Overheating China Threatens Global Inflation

China’s overheating may soon be the world’s problem. Data released on April 14 showed GDP rising at 9.7% in the first quarter, and consumer prices running at a too-fast 5.4%. The concern isn’t just that Chinese policy may tighten and growth slow. It is that spiraling Chinese wages, rising inflation and a yuan that needs to rise faster could create a source of global inflation.

China previously helped keep inflation low in the West because its abundant cheap labor and controlled currency made the export prices of Chinese goods very low--excessively so, in the view of China’s competitors. While the average price of U.S. imports from industrialized countries has risen by 31% since 2000, the price of imports from China has risen by just 2.7%.

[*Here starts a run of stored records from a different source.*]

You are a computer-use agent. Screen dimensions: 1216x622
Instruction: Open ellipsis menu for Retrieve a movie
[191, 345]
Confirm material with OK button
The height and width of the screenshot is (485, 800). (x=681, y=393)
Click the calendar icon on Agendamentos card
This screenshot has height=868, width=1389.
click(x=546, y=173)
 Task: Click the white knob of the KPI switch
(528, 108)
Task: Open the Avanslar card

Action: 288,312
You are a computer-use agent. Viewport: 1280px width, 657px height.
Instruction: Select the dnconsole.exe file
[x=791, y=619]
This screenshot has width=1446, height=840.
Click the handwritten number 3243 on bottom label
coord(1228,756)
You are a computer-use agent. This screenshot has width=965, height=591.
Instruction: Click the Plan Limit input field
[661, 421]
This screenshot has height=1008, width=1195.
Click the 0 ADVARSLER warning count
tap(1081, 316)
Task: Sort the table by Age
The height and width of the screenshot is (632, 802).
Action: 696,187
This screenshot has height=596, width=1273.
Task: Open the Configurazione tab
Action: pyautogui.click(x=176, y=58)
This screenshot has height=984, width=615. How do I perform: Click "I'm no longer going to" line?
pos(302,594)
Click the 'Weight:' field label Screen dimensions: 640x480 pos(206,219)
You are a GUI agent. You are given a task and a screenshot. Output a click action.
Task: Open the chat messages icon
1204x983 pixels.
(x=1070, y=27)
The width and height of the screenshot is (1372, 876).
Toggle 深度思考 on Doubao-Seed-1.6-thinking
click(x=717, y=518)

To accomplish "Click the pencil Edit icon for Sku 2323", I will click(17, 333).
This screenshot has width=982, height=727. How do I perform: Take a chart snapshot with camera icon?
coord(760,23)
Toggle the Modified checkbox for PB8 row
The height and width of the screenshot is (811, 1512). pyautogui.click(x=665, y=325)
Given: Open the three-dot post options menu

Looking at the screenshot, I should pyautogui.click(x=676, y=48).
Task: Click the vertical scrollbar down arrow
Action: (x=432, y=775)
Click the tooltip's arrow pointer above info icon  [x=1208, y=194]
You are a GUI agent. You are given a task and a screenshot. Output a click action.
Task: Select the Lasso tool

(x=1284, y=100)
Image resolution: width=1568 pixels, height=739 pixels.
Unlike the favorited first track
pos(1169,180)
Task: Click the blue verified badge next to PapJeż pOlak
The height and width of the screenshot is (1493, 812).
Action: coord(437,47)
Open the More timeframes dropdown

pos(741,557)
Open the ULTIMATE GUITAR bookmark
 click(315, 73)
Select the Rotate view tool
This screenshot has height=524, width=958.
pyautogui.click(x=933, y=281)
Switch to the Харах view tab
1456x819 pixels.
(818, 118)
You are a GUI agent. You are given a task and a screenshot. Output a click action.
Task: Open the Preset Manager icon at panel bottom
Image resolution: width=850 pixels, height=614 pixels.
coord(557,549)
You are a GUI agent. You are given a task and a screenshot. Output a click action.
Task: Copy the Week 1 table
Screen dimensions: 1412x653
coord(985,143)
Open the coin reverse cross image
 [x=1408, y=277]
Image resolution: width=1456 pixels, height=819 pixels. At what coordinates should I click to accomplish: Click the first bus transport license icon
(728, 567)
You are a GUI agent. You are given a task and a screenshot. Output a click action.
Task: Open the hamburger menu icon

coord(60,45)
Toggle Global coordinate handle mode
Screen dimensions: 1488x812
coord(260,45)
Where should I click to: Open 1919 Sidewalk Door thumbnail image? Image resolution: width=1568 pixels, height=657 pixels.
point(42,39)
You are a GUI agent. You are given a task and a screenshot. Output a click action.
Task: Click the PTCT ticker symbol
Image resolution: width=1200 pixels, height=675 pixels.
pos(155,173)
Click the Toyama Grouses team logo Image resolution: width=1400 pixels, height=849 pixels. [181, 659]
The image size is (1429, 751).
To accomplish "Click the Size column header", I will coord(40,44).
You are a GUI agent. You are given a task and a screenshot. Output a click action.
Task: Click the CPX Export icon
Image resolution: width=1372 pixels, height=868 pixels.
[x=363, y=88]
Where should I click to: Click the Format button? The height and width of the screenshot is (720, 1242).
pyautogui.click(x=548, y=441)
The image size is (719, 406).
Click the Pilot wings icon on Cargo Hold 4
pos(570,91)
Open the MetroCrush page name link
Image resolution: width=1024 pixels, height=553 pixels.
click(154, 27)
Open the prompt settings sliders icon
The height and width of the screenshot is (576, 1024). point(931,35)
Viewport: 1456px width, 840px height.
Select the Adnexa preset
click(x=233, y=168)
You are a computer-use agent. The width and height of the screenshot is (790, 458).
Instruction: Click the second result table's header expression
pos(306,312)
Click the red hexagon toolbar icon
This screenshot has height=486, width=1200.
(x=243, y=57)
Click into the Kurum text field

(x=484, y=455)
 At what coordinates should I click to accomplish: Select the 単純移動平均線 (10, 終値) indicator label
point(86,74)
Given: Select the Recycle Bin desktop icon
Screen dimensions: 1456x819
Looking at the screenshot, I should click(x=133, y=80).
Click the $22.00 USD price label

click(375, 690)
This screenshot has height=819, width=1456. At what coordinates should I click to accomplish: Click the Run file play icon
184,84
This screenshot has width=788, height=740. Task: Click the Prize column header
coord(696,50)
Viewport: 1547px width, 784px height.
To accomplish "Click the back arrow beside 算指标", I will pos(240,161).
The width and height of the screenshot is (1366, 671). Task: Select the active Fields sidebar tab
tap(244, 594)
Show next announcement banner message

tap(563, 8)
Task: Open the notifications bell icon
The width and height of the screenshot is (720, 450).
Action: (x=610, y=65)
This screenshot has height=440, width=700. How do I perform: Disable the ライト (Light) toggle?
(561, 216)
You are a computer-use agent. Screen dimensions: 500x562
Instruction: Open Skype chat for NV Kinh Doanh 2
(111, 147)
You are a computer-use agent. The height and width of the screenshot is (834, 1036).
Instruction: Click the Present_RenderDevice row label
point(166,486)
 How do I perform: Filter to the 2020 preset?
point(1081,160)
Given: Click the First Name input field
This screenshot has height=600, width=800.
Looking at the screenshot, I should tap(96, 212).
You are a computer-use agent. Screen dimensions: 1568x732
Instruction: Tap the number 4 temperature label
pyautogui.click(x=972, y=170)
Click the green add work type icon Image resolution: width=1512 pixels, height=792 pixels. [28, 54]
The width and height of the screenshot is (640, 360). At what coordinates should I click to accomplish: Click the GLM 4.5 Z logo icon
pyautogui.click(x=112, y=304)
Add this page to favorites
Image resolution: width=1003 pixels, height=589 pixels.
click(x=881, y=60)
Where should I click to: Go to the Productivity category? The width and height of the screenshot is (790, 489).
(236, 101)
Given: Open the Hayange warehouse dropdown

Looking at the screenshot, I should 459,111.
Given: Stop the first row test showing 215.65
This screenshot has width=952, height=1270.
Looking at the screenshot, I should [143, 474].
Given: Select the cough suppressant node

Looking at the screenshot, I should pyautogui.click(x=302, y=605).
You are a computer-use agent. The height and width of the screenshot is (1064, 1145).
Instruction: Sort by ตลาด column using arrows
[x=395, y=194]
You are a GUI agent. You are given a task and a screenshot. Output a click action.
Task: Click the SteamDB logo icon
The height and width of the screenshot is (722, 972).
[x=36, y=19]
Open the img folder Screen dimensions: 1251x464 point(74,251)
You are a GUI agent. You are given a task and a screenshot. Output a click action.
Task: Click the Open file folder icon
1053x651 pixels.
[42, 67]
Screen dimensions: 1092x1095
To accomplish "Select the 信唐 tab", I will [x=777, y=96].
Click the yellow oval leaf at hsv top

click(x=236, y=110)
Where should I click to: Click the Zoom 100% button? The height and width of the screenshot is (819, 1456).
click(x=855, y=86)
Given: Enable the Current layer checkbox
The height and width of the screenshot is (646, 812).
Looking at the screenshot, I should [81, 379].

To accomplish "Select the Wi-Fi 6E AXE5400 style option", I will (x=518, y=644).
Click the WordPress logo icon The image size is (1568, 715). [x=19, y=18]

That enabled Western countries to keep rates low, for although consumers binged, inflation stayed under control. And China’s surging foreign exchange reserves and purchases of Western debt provided another, ultimately poisonous gift: abundant cheap credit.

Now that China is inflating, the picture is changing. At least 12 municipalities and provinces have raised their minimum wages this year, according to state news agency Xinhua, half of them by over 20%. Inflation is becoming endemic. A trivial example: in export-rich Guangzhou, residents complain haircuts are up to 50 percent dearer, according to local press.

Rising prices and wages will be reflected in export prices, adding to inflationary pressures for China’s trade partners. And China’s likely response to its own inflation-- to let the currency strengthen--will make things worse. The yuan has been allowed to climb by 4.5% against the dollar since June. But it’s clear that more is needed to reduce the impact of soaring oil and commodities costs and to curb the monetary emission associated with swelling foreign exchange reserves.

A faster rising yuan would please China’s competitors but also have an inflationary downside for the West: exported Chinese goods would become more expensive. Western governments will lose the inflation free ride China once provided. Inflation and rates may tend to be higher. That may mean slower growth and pain for borrowers--among them already stretched Western governments.